The United State’s phony “car war” with China may be more political rhetoric than business reality, but Canadian labor union Unifor (successor to the Canadian Auto Workers) seems prepared to switch to live ammunition. Reuters reports that Unifor is threatening a strike on Johnson Controls Inc’s plant in Whitby, Ontario in hopes shutting down the GM Oshawa plant it supplies. Unifor thinks that by hurting GM at Oshawa it will leverage pressure on JCI to change its plans to shut down the Whitby interior plant. Unfortunately a peaceful resolution is unlikely. As Reuters reported last month, JCI is transferring its entire interior supply business to a joint venture with a subsidy of GM’s main Chinese partner SAIC. GM will not fight an SAIC-related merger on behalf of Unifor, and as a result Canada can look to Australia for hints at the future of its auto industry.

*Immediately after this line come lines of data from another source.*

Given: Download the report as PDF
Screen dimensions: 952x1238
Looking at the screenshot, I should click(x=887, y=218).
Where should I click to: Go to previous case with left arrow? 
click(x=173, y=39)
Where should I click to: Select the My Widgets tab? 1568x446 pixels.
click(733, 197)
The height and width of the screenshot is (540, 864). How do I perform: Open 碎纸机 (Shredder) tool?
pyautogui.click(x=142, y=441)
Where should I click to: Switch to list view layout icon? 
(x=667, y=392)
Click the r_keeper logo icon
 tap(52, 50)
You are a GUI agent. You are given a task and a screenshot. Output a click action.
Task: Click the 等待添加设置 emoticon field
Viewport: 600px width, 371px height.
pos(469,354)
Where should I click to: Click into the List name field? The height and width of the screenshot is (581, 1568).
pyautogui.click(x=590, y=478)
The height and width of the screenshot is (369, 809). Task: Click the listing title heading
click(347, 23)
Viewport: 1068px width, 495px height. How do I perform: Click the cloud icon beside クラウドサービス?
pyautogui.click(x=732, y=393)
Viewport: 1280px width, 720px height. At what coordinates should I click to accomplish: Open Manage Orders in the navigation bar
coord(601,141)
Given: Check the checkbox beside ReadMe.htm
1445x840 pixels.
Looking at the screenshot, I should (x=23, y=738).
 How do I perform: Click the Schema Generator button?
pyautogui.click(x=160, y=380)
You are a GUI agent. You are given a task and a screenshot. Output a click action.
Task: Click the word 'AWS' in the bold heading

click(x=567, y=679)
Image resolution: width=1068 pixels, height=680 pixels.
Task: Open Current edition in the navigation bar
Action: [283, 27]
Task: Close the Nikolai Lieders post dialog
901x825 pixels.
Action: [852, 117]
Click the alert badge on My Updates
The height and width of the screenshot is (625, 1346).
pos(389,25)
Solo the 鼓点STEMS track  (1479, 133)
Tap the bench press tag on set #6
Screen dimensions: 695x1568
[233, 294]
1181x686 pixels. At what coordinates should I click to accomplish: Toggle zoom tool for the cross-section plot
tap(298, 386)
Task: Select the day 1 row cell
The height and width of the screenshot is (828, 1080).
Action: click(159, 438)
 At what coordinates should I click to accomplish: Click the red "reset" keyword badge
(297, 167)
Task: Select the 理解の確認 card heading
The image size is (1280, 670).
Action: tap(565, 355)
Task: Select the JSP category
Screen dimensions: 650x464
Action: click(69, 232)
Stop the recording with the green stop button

As I pointed out in a recent Bloomberg View post on this topic, this hollowing out of the supplier side of the car business shows that China is winning the “car war” by stealth. The real irony is that this is all happening while the Japanese automakers are increasingly looking to NAFTA production as the solution to their problems.
Below the car-maker level, the U.S. auto-supplier system has already been largely hollowed out by Chinese competition. As the overall U.S. vehicle trade deficit has grown from $100 million in 2004 to $5.3 billion in 2013, the gap in auto-parts gap has also ballooned: from $3.2 billion in 2004 to $10.5 billion last year. The flow of Chinese parts to the U.S. has grown by 700 percent in the last decade. Truth be told, the vehicles we are shipping to China are likely made with so many Chinese-sourced parts, we shouldn’t call them exports so much as returns. Again, GM is a key player in this dynamic, with its longstanding pressure on suppliers to match the “China cost” killing some makers and possibly lowering the quality (and safety) of some parts.